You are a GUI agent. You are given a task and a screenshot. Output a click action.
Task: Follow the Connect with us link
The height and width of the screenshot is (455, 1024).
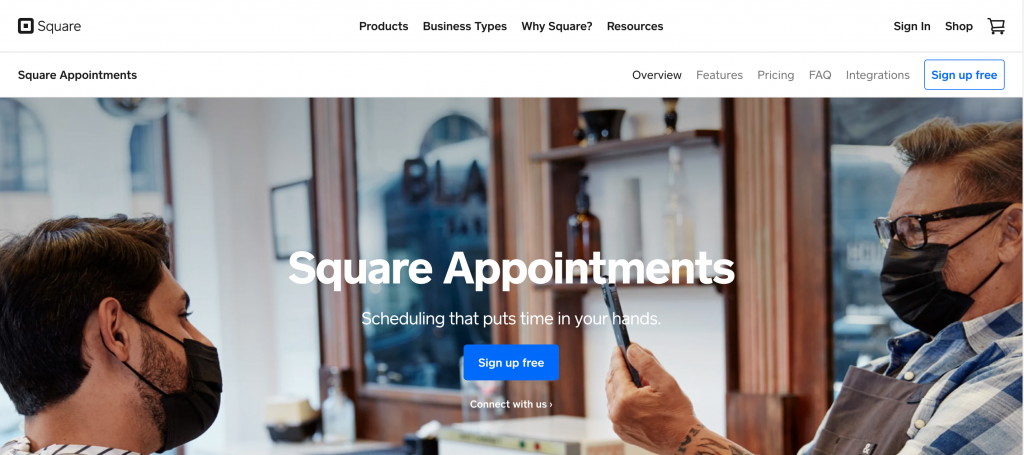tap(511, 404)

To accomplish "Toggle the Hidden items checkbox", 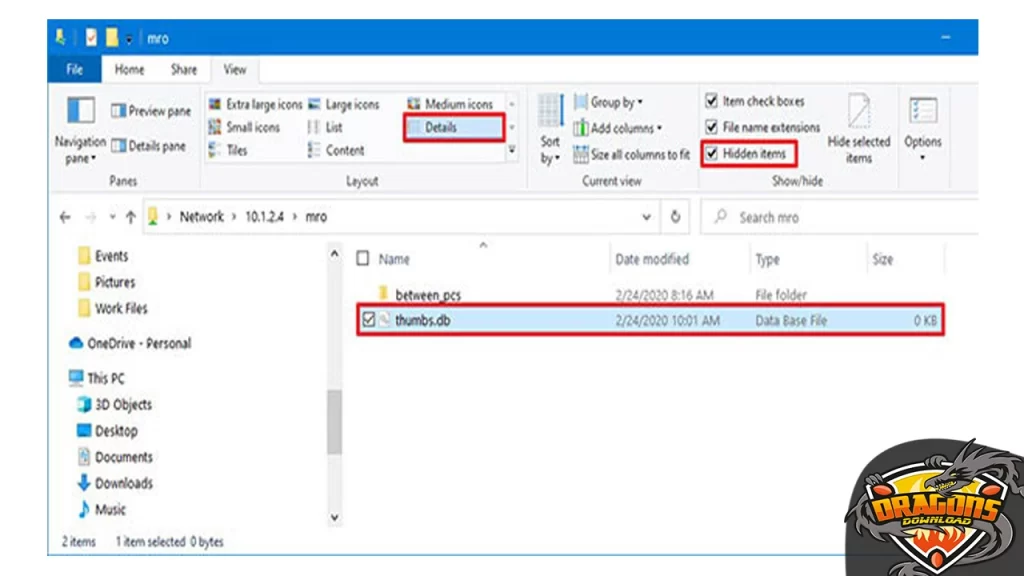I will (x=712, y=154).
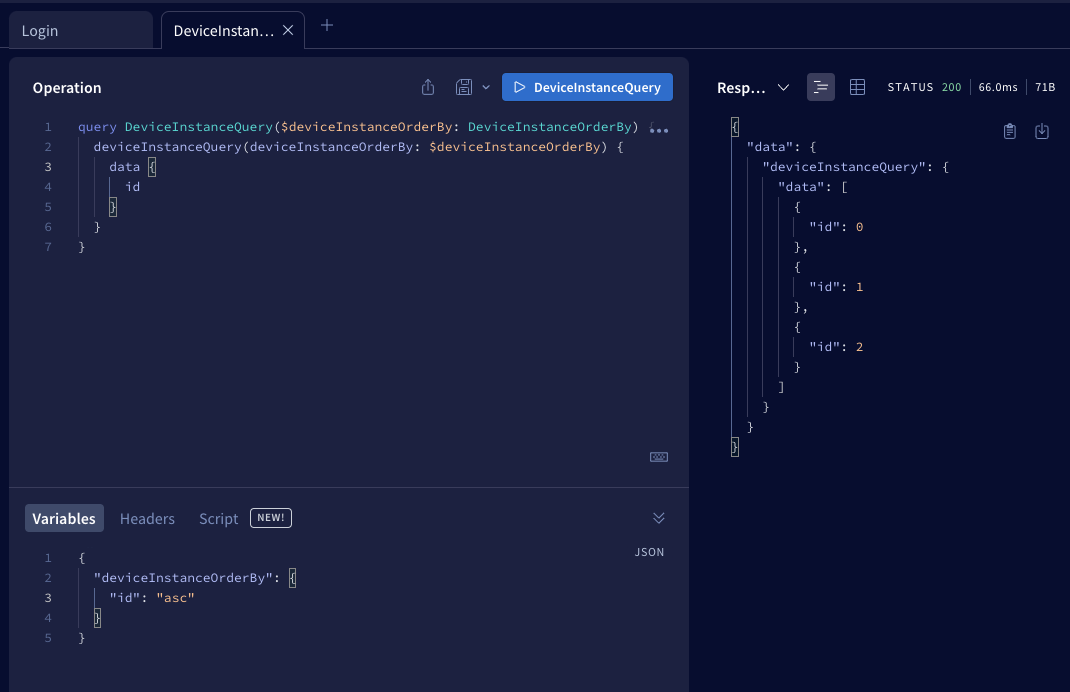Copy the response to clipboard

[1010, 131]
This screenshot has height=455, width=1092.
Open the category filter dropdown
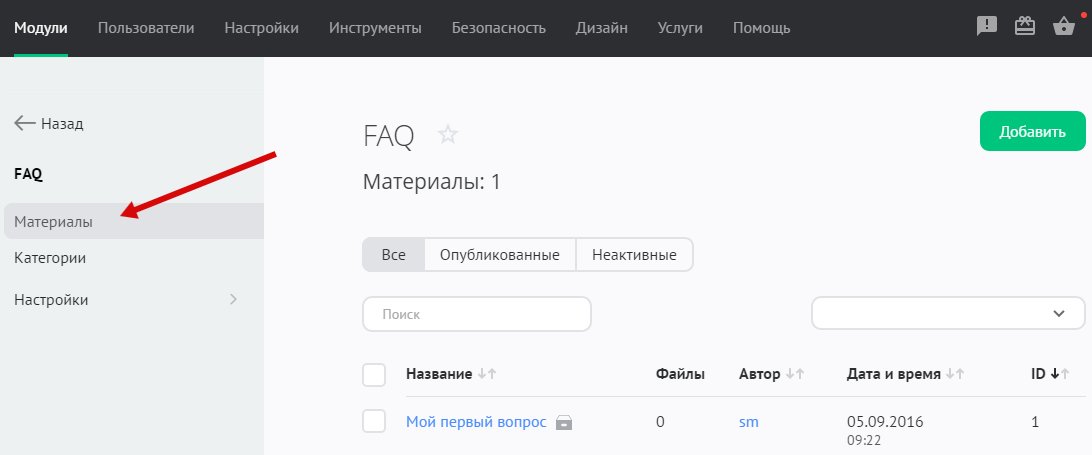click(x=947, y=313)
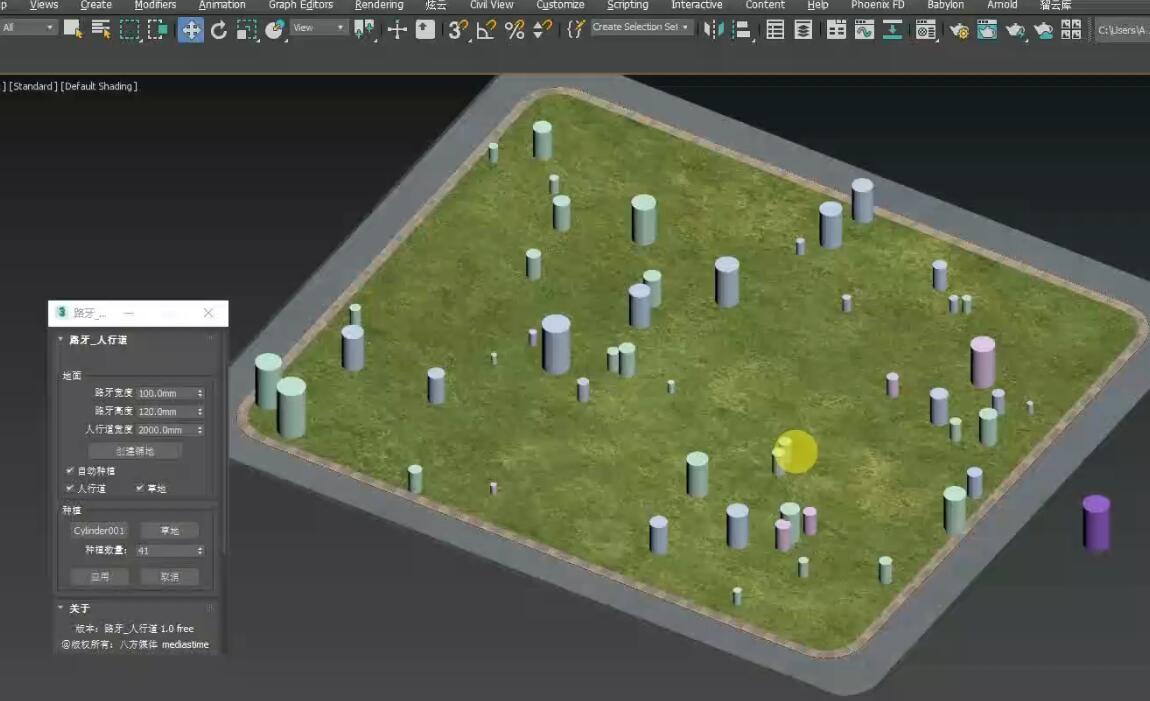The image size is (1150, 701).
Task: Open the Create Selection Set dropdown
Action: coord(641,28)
┄┄┄┄┄┄┄┄┄┄┄┄┄┄┄┄┄┄┄┄
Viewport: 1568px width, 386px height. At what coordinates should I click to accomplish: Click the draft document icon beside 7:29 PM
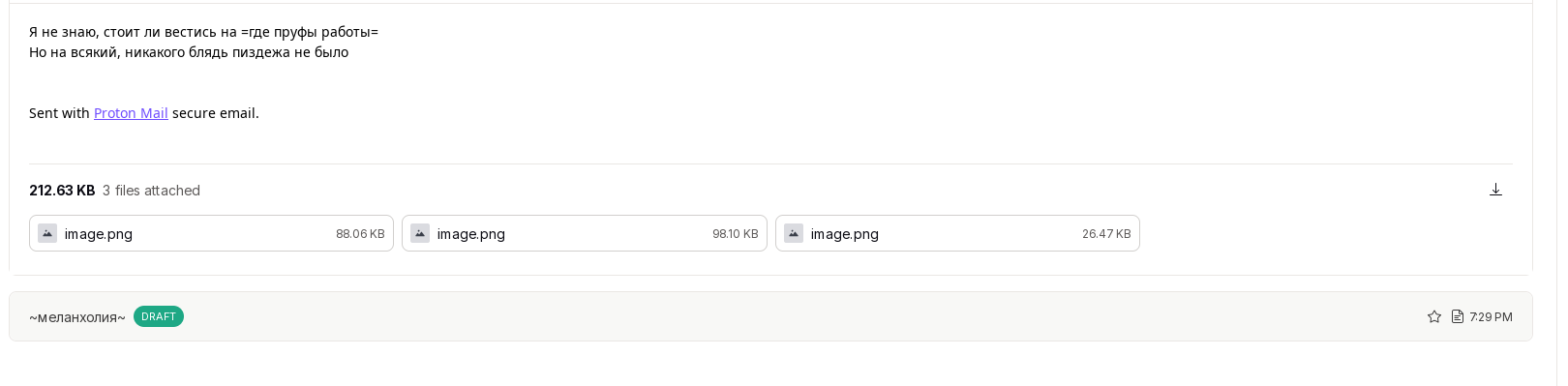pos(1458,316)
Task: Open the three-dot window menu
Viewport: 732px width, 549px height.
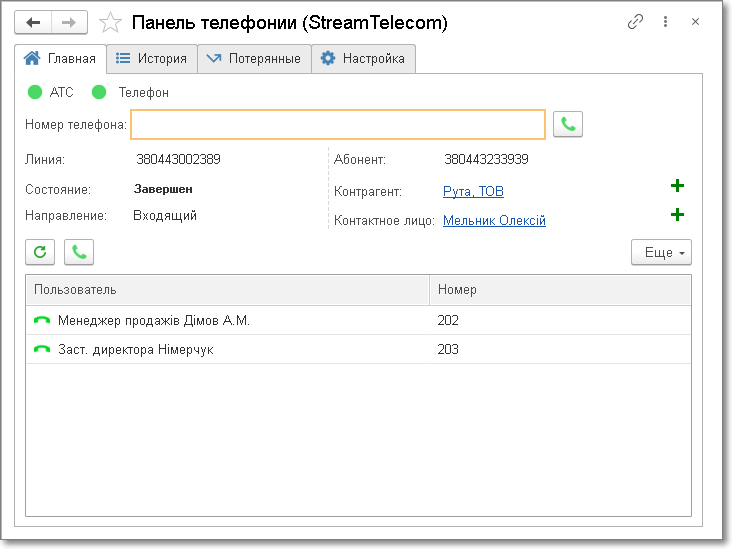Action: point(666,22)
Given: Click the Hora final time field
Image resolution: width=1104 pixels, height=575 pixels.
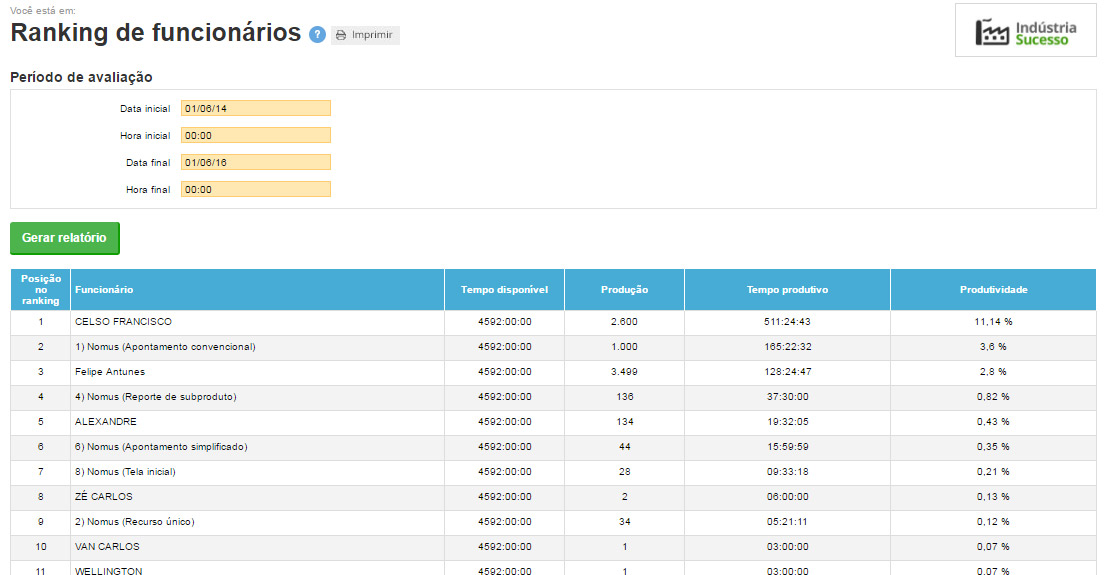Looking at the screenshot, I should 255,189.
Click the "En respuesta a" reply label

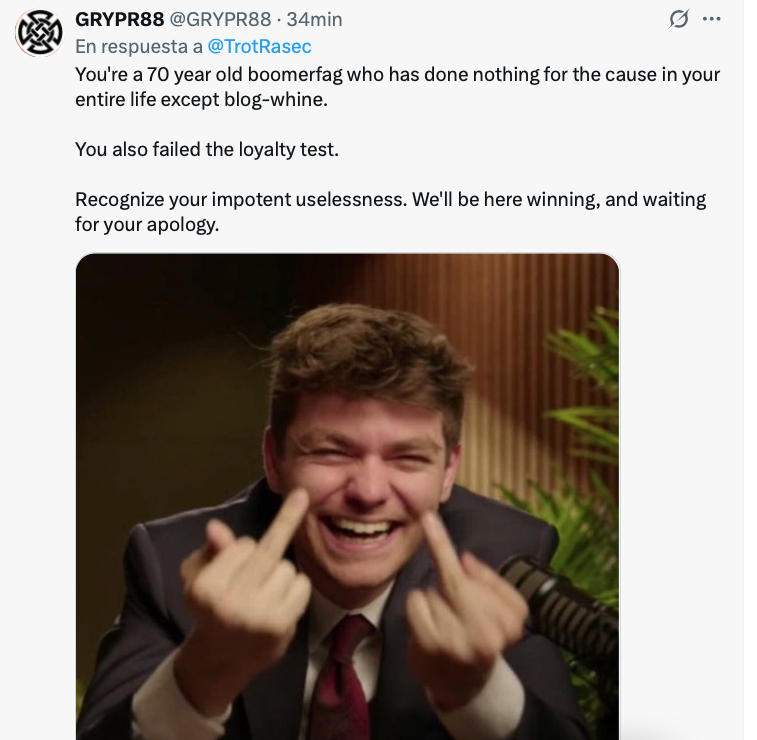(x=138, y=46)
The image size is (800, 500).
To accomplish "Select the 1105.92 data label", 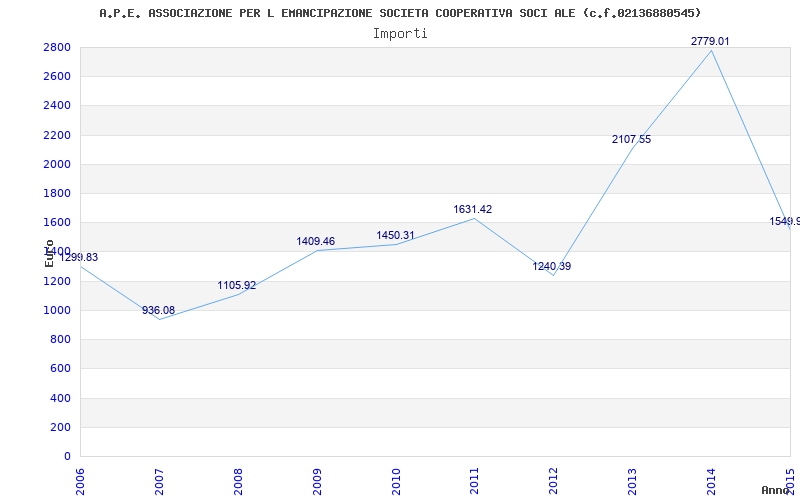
┄┄┄┄┄┄┄┄┄┄┄┄┄┄┄┄┄┄┄┄
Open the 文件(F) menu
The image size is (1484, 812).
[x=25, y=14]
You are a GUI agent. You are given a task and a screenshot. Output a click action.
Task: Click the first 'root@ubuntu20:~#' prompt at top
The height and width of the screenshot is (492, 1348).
┄┄┄┄┄┄┄┄┄┄┄┄┄┄┄┄┄┄┄┄
● **About this task**
Show every line from the entries that includes the word "menu".

● **Your solution**
Task: Open the three-dot window menu
Open the 文件(F) menu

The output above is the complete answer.